El Polo Binacional de Salto Grande celebra su segundo aniversario

A dos años de su inauguración formal, el El Polo Binacional Educativo Científico Tecnológico y Productivo de Salto Grande continúa consolidándose como referente en la región en base a sus objetivos, de Formar, Atraer y contribuir con el Desarrollo de la Región.

 

“El Polo nació como un articulador entre la academia, el Estado y el Sector Productivo para incidir en los lugares donde es necesario que se adapte conocimiento de vanguardia para mejorar el capital humano de las organizaciones. La intención siempre es atraer nuevas empresas para que se instale en la región y potenciar las actuales para lograr el Desarrollo para el bienestar de la población de la zona” detalló Carlos Albisu, presidente de la Delegación del Uruguay.

 

“La producción, la generación de oportunidades de inversión como de empleo, son temas centrales que nos planteamos al pensar en el Polo Binacional; en este sentido venimos apuntalando lo que hace a la formación y a proyectos para el desarrollo productivo con el objetivo que contribuyan al Desarrollo Regional” señaló Juan Orabona, vicepresidente de la Delegación Argentina.

 

Agregó además que “esta es una muestra del compromiso que hemos asumido con los vecinos de nuestras ciudades y el de poner a Salto Grande al servicio de la Región”.

 

“En el diseño de las propuestas de formación pusimos el foco en la demanda del mercado laboral actual y futuro, ya que la idea es formar recursos humanos calificados para las empresas que se vengan a instalar y como consecuencia generen empleos de calidad, que es una de las demandas que sabemos, tienen nuestras comunidades” cerró Albisu.

 

 

Dimensionando el impacto de estos dos años

A lo largo de este tiempo se dictaron más de 60 capacitaciones diferentes, donde participaron casi 16.000 inscriptos. El 90% de los participantes fueron de Argentina y Uruguay y los restantes del resto de Latinoamérica. Se recibieron participantes de 258 ciudades distintas desde Tierra del Fuego a Centroamérica, lo que habla del buen posicionamiento de Salto Grande en el contexto internacional y de la validez de las propuestas que han tenido esa gran aceptación.

 

Además, el 40% fueron jóvenes de entre 18 y 25 años, estudiantes o haciendo su primera experiencia laboral, y un 55% de personas entre 25 y 65 años que se encuentran trabajando o que desean actualizarse en las nuevas tecnologías.

 

El trabajo desarrollado para la industria del Cáñamo y la Cannabis medicinal también es uno de los puntos importantes que se han llevado adelante, junto con los proyectos de reducción de brecha digital, investigaciones de ciencia aplicada y proyectos referidos a energías renovables e Hidrógeno Verde, como así también la instalación del Centro de Entrenamiento en altura, único en Sudamérica.

 

Cabe mencionar que las capacitaciones que han sido gratuitas y abiertas; por mencionar solo algunas, la primera Jornada Binacional en Seguridad y Salud en el Trabajo contó con más de 730 participantes siendo un hito para el sector.

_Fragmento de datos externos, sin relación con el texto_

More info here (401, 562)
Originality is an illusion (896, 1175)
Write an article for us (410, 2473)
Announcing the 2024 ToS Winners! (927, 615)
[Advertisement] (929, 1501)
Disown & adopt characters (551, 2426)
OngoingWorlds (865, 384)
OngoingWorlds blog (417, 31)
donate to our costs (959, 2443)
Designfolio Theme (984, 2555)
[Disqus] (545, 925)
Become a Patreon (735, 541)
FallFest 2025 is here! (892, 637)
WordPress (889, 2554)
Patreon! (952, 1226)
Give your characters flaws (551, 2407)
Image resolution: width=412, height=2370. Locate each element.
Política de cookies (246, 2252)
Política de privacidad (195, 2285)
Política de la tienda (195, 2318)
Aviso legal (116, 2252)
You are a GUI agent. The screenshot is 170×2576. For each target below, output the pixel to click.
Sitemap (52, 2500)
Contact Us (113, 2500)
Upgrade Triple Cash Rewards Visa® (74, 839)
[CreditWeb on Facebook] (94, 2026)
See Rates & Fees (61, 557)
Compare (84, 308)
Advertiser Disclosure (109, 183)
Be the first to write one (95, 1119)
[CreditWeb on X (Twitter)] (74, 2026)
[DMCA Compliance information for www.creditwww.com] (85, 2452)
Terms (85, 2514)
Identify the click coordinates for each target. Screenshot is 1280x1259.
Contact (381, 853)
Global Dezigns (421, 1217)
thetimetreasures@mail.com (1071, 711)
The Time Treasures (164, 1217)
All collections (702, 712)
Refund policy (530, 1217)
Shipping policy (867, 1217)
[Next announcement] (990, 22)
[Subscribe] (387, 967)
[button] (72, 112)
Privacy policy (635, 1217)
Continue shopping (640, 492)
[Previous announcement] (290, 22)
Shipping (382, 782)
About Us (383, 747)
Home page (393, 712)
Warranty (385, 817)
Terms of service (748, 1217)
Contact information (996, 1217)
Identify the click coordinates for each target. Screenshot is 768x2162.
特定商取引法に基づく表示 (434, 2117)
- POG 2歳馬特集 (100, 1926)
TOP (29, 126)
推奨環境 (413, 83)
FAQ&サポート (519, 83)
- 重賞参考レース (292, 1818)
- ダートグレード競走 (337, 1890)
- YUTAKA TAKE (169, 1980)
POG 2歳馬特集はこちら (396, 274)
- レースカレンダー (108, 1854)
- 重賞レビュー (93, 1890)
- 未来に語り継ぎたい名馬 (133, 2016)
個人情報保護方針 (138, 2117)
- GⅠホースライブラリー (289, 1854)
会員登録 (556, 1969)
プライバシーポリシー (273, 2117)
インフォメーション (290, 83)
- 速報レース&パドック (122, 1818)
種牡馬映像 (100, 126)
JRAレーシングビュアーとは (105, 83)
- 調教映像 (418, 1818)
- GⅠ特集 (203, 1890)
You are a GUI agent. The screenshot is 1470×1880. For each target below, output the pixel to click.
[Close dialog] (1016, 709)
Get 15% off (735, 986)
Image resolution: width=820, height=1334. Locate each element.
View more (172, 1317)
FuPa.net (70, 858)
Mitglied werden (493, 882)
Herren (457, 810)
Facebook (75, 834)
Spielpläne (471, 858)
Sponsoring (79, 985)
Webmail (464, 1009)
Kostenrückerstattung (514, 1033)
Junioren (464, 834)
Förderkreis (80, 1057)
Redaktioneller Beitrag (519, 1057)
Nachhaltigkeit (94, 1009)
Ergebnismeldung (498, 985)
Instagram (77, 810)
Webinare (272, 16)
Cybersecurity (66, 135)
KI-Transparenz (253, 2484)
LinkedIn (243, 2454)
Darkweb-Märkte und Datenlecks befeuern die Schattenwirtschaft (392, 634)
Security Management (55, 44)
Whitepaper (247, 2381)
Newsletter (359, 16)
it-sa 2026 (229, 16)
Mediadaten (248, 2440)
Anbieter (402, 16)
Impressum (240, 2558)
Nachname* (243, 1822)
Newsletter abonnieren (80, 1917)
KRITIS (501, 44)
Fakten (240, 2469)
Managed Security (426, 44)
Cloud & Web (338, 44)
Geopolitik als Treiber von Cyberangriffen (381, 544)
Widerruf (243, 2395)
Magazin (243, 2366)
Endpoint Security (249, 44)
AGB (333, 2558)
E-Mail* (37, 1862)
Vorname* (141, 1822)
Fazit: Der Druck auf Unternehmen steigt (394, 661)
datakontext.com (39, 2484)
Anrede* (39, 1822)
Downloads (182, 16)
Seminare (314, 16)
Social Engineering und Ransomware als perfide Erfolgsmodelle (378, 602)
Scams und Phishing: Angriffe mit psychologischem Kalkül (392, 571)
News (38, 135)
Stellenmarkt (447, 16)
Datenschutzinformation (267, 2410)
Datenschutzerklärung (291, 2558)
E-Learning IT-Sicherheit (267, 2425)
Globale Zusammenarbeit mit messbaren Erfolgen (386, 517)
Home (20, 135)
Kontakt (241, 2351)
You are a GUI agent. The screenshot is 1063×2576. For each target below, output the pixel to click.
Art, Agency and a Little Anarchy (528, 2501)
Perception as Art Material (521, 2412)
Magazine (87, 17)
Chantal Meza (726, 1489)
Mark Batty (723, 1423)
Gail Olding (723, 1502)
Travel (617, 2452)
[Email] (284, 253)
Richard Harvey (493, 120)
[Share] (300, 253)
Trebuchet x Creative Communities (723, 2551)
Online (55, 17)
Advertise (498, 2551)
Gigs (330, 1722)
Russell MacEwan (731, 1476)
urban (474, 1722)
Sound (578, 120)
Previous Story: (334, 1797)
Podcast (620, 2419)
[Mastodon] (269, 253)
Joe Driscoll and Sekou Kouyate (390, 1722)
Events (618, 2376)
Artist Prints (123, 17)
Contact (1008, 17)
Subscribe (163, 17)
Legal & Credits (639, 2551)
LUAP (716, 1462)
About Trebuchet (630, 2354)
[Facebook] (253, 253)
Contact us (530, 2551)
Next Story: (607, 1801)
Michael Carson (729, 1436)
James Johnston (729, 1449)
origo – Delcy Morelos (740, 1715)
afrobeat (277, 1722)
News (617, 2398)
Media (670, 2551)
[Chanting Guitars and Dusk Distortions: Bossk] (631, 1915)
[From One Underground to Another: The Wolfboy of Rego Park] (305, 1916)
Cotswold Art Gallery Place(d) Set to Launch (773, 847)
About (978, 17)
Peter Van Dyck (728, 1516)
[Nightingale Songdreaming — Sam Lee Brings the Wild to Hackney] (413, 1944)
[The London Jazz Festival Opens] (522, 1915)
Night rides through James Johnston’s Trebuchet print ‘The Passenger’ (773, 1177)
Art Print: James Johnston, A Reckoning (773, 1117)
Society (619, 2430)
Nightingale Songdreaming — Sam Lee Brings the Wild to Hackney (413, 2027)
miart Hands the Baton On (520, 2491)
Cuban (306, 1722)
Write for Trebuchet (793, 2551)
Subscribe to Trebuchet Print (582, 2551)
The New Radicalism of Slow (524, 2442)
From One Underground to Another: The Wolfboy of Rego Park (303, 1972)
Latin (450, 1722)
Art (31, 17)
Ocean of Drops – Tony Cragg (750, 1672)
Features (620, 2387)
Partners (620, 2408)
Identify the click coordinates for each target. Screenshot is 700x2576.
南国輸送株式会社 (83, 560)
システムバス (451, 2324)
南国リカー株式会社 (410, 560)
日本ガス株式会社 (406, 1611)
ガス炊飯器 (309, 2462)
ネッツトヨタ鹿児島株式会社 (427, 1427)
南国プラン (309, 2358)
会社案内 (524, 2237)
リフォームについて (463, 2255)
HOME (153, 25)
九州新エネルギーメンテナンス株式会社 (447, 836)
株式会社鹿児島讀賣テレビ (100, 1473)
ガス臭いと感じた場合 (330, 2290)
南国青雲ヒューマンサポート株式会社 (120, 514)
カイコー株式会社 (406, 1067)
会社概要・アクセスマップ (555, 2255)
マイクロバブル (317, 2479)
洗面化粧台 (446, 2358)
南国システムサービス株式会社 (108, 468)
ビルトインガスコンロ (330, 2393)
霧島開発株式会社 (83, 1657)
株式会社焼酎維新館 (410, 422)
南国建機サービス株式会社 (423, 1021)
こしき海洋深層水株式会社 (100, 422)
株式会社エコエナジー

Así mismo, el trabajo con organizaciones de productores, organismos del Estado y Universidades para la mejora de la producción de citrus, arándano y otras actividades productivas son hechos que se encuentras hoy en desarrollo.

 

“A través del trabajo conjunto con CONICET y co-financiamiento de Salto Grande, se están llevando programas de investigación orientados al desarrollo de nuevas variedades de arándanos y citrus que permitan contar con cepas que optimicen las cualidades naturales de los cultivos en nuestra zona” destacó Juan Domingo Orabona.

“La vinculación entre distintas instituciones de ambos países nos han permitido llevar a cabo diferentes actividades potenciando iniciativas y avanzando en el fortalecimiento del intercambio de conocimientos en un marco de binacionalidad” cerró Orabona.

 

Entre las acciones encaradas en territorio, se inauguraron siete puntos digitales, construidos por la Delegación Argentina, en localidades de Osvaldo Magnasco, Federación, Los Conquistadores, Colonia Ayuí, La Criolla, San Jaime de la Frontera y Puerto Yeruá donde una vez instalados, desde el Polo Binacional se aportó contenidos y la articulación con distintos canales para identificar necesidades formativas y acercar herramientas para el desarrollo de las capacitaciones necesarias.